Saturday, January 1, 2011

Stabilizers in quilts

I hate the idea of paper in my quilt, therefore I tried to avoid using tear away stabilizers in my machine embroidery. I must admit that I did not realize the importance of the stabilizer in the formation of beautiful stitches. So after learning the hard way by trial and error I came to appreciate stabilizers more, but also try to come up with more acceptible solutions for myself.

When I make a quilt with heavy embroidery like a lot of satin and fancy fill stitches I use a needle felted cotton batting as stabilizer. The only problem then is to keep the batting out of the seam allowances when one sew the blocks together and to trim it evenly so as to have no lumps. I do add another full batting when layering for quilting. If this will be to lumpy I use a thinner needle punched poleyester batting- but not if the quilt is intended for a bed.

I also did not realise the reason for using a cut away stabilizer in stretchy fabric. Once again this lesson was learned when I ruined a nice T shirt when the embroidery shrinked the fabric. The cut away stabilizer is to hard for my liking and leave scratchy edges. So here I now also use poleyester needle punched batting to provide the stitches the support they need.

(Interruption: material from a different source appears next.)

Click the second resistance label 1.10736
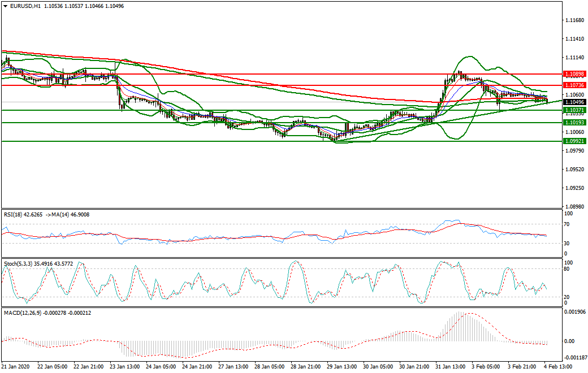The image size is (588, 373). [x=573, y=84]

At a time I thought that water soluble stabilizer is the answer for all projects. I have now revised this idea. I have learnt that one need different stabilizers for different situations and tasks. I have also learned that one can experiment and come up with solutions that suit your own needs better. (I use a napy liner for continous support- it is a poleyster fibre and very soft after washing.)

1 comment:

  1. There is a lightweight very soft cutaway stablilizer. One person told me for T-shirt fabric, to use the sticky washaway stablilizer in the hoop to stick the fabric to and then slide a layer of the cutaway behind that. Is it all trial and error until you come up with the right solution.